» **Data supplied**
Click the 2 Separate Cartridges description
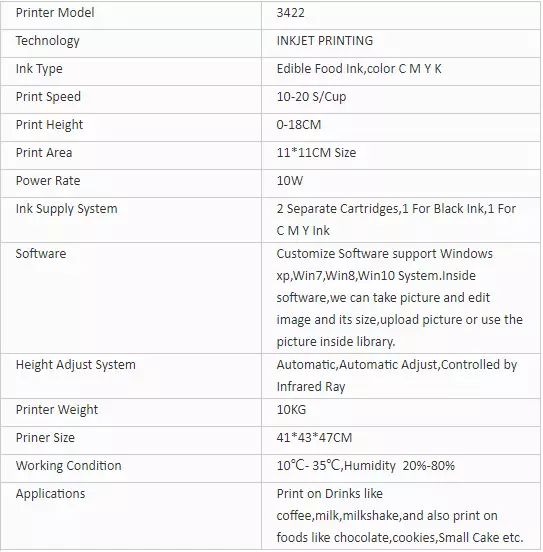543x552 pixels. 396,220
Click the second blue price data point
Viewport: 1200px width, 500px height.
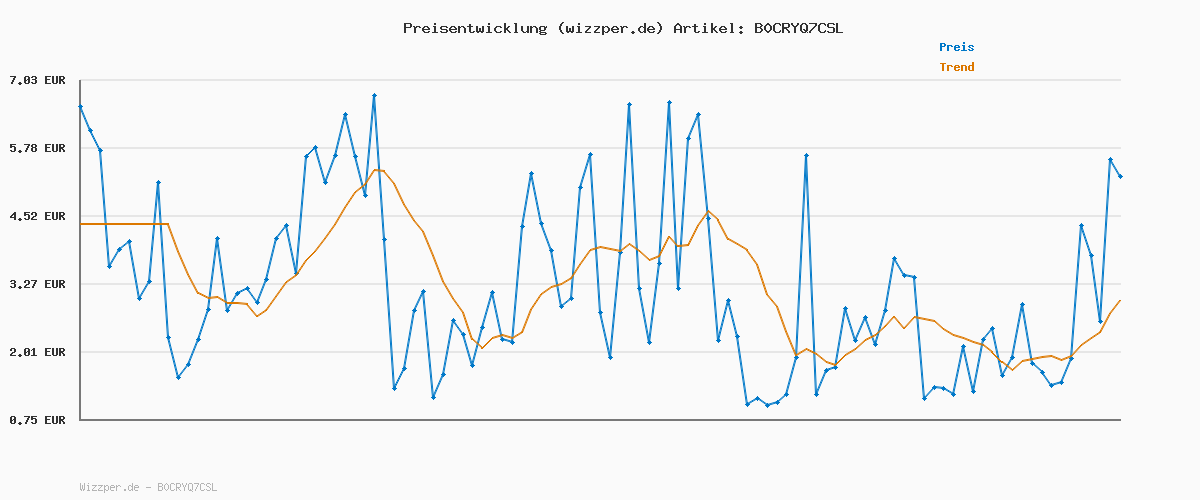[91, 130]
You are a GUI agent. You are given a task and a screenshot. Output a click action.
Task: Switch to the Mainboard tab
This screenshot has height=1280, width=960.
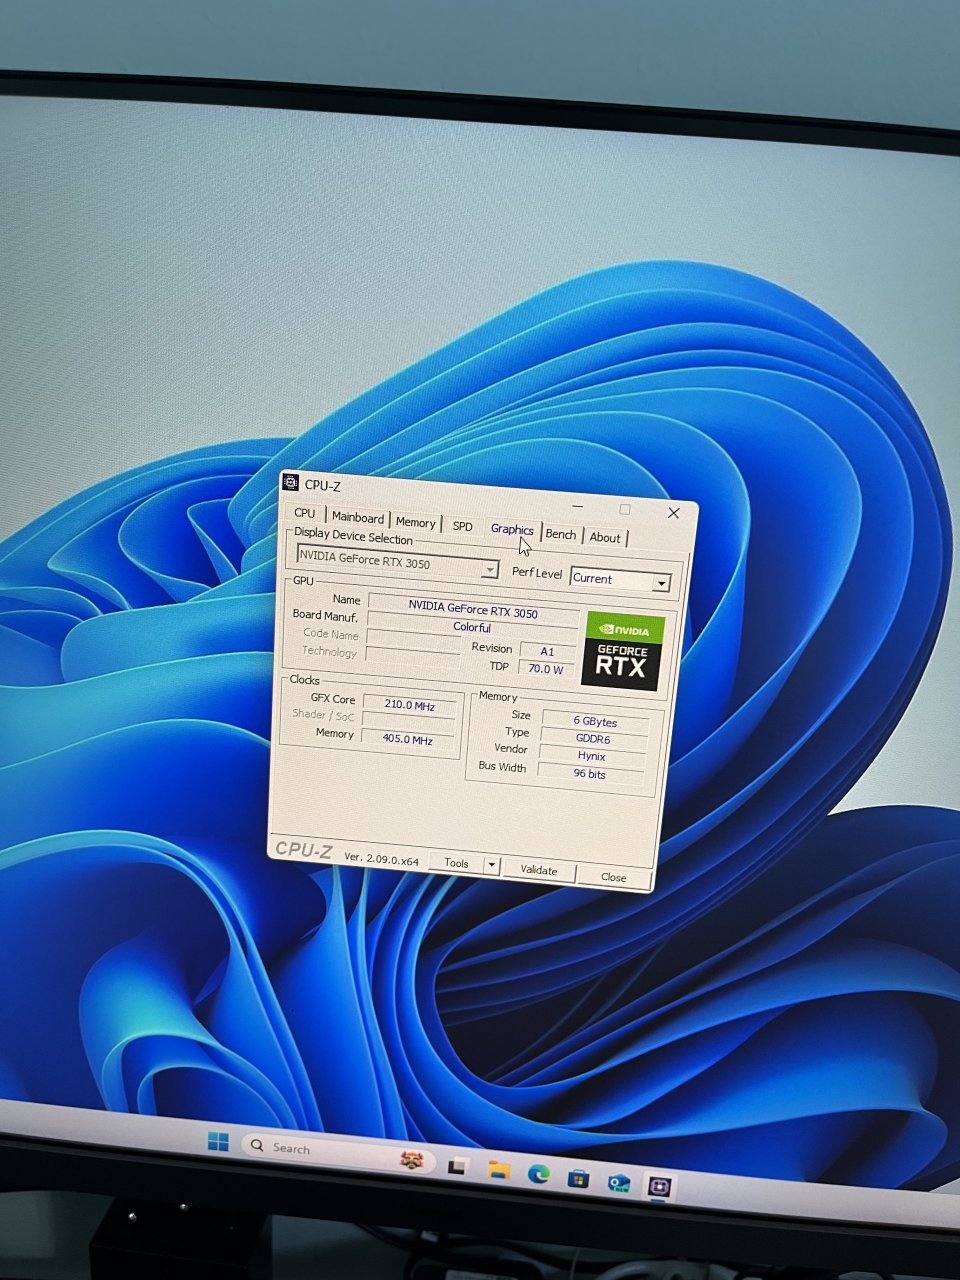click(357, 518)
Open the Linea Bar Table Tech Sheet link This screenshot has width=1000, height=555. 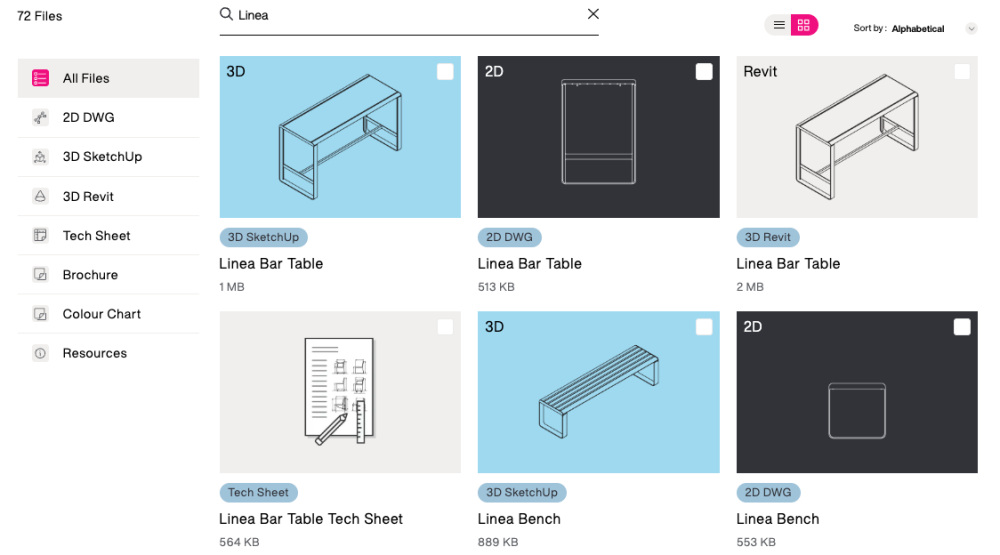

» **Directions for this task**
Begin at the line containing "This screenshot has height=1280, width=960." and restate exactly every line through the end of the material, skipping the pictures.

» **Answer area**
This screenshot has height=1280, width=960.
click(357, 518)
Open the Linea Bar Table Tech Sheet link This screenshot has width=1000, height=555. 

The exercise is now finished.